* Recorded information *
========
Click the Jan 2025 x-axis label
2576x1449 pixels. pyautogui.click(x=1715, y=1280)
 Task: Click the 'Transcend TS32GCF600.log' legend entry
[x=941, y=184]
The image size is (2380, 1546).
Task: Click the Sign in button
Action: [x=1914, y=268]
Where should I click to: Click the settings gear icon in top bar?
========
* Goal *
Retype the lines above exactly, starting with the line that contains "Task: Click the 'Transcend" and going on through the last line.

* Expected answer *
 Task: Click the 'Transcend TS32GCF600.log' legend entry
[x=941, y=184]
The image size is (2380, 1546).
Task: Click the Sign in button
Action: [x=1914, y=268]
Where should I click to: Click the settings gear icon in top bar?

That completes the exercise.